### Task description
Provide again, from the entries below, every line from the one containing "[Button go to the left] (165, 98)" through the one containing "Lanterns (85, 2289)", exactly as written, and no other line.

### Input data
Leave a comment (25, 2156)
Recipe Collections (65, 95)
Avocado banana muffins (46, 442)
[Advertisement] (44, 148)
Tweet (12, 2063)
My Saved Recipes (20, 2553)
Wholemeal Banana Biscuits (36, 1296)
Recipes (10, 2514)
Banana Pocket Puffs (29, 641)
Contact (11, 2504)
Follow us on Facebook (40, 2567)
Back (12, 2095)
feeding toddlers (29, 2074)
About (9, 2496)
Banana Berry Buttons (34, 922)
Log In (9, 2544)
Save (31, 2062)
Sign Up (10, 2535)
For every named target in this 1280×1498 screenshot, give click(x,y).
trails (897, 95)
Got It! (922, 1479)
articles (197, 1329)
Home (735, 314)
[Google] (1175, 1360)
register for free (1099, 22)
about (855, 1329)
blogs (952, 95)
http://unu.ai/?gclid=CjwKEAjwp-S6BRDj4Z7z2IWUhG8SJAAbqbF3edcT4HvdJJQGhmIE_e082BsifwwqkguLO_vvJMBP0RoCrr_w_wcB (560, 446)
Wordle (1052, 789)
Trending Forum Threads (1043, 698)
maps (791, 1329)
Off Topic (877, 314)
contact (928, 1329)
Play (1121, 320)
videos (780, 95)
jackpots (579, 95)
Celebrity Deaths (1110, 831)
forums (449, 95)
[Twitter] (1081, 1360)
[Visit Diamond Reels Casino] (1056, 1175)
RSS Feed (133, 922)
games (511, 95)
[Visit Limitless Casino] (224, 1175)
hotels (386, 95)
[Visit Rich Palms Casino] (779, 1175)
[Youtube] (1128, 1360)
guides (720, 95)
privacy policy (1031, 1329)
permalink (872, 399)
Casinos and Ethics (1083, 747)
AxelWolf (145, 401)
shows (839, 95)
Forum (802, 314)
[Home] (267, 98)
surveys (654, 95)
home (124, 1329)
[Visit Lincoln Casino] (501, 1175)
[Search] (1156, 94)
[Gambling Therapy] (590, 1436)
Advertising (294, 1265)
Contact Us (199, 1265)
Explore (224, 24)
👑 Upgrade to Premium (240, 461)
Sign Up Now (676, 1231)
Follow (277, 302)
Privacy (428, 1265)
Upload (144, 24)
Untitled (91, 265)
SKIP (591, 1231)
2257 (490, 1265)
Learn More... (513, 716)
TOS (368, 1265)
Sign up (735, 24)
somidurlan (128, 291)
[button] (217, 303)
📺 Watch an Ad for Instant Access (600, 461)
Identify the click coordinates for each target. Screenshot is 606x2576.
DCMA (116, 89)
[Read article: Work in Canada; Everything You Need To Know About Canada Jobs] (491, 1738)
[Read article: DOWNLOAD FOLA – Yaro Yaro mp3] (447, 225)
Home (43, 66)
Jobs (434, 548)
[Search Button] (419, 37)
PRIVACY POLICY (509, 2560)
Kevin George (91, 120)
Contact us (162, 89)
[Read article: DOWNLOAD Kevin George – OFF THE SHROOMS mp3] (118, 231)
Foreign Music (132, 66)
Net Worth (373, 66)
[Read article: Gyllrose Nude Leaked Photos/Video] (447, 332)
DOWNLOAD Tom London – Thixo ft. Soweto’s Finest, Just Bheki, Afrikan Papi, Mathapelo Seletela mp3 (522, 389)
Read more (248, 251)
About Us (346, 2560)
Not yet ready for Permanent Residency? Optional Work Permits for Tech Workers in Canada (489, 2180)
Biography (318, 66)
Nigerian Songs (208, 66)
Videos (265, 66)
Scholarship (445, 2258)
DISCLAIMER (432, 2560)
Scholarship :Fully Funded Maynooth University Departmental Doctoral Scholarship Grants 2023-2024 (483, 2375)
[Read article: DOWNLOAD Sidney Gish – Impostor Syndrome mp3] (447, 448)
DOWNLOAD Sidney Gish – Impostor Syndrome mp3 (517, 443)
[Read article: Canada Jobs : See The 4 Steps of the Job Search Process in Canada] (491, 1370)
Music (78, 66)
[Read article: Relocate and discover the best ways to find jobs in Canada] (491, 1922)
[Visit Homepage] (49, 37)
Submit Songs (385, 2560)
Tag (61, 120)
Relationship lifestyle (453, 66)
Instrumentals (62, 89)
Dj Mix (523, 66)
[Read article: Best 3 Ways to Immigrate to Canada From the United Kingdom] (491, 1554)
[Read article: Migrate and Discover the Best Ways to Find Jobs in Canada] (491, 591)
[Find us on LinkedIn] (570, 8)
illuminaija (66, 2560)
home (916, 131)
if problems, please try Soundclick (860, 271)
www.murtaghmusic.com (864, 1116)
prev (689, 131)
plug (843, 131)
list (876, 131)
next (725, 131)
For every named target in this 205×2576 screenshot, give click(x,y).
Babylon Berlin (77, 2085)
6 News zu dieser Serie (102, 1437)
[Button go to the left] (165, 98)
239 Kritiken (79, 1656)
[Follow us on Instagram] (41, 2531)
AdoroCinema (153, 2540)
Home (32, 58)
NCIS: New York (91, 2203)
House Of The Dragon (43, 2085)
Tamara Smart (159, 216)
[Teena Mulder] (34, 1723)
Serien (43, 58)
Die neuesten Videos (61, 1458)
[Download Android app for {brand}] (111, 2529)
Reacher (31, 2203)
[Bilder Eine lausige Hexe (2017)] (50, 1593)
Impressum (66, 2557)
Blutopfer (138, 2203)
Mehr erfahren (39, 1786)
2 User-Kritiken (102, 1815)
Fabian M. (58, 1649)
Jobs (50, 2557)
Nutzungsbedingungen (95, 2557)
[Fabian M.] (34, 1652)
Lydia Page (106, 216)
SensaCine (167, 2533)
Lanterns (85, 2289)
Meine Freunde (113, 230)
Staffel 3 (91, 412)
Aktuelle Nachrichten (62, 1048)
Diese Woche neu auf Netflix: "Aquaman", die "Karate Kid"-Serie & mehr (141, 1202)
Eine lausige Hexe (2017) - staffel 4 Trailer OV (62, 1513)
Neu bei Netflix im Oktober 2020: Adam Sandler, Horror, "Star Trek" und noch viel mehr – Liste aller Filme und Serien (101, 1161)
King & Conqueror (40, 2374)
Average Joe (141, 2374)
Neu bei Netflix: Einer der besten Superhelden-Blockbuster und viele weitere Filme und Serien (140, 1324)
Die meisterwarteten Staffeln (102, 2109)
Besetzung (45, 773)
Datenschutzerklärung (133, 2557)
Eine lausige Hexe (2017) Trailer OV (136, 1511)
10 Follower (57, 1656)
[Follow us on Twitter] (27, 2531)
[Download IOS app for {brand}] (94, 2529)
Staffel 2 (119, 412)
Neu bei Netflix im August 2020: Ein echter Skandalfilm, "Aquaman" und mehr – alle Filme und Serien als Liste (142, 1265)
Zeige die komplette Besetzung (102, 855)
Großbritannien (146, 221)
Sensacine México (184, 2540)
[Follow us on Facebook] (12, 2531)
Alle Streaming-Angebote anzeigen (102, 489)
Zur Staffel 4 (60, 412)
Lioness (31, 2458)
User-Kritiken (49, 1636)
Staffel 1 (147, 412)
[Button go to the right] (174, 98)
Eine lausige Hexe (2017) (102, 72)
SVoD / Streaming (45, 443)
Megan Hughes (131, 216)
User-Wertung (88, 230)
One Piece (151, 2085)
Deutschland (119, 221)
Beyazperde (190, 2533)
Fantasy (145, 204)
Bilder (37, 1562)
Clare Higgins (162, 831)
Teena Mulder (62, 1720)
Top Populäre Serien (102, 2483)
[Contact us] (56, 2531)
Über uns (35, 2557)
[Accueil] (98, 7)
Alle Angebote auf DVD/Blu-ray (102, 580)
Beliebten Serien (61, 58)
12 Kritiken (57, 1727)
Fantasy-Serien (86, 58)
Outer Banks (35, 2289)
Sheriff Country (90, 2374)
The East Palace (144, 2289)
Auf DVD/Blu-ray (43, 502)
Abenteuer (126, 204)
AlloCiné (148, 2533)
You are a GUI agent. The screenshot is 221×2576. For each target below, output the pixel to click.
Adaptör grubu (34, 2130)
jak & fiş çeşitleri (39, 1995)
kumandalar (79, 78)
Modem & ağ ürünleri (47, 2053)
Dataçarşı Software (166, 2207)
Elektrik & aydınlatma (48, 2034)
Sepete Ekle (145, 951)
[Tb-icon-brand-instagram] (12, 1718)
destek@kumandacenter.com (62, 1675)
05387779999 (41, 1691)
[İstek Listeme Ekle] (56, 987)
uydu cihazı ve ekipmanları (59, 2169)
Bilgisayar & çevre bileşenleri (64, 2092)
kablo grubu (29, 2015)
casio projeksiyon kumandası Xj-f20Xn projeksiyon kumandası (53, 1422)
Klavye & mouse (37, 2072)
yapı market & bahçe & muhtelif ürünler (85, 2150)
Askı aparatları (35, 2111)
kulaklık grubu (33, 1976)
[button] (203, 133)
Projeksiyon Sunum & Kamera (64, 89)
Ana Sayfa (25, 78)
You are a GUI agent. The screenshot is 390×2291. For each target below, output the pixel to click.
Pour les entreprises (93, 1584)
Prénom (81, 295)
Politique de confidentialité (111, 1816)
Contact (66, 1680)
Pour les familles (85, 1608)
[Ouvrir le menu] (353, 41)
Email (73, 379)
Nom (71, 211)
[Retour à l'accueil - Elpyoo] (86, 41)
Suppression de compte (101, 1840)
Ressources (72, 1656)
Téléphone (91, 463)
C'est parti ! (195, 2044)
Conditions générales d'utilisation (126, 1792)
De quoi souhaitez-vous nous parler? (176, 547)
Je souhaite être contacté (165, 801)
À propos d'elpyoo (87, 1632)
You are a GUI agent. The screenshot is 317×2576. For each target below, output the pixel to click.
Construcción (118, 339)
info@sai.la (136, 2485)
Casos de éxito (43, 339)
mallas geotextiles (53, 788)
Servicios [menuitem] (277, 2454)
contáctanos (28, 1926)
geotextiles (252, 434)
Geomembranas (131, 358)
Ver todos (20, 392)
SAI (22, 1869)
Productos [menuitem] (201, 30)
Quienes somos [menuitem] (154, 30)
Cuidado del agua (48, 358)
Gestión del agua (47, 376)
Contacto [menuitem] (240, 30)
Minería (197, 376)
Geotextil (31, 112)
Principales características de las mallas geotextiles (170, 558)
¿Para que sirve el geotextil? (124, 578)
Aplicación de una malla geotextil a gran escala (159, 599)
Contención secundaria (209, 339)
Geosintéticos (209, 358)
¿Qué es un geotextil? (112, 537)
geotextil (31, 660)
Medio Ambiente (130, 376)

### Solution below
[Button go to the left] (165, 98)
239 Kritiken (79, 1656)
[Follow us on Instagram] (41, 2531)
AdoroCinema (153, 2540)
Home (32, 58)
NCIS: New York (91, 2203)
House Of The Dragon (43, 2085)
Tamara Smart (159, 216)
[Teena Mulder] (34, 1723)
Serien (43, 58)
Die neuesten Videos (61, 1458)
[Download Android app for {brand}] (111, 2529)
Reacher (31, 2203)
[Bilder Eine lausige Hexe (2017)] (50, 1593)
Impressum (66, 2557)
Blutopfer (138, 2203)
Mehr erfahren (39, 1786)
2 User-Kritiken (102, 1815)
Fabian M. (58, 1649)
Jobs (50, 2557)
Nutzungsbedingungen (95, 2557)
[Fabian M.] (34, 1652)
Lydia Page (106, 216)
SensaCine (167, 2533)
Lanterns (85, 2289)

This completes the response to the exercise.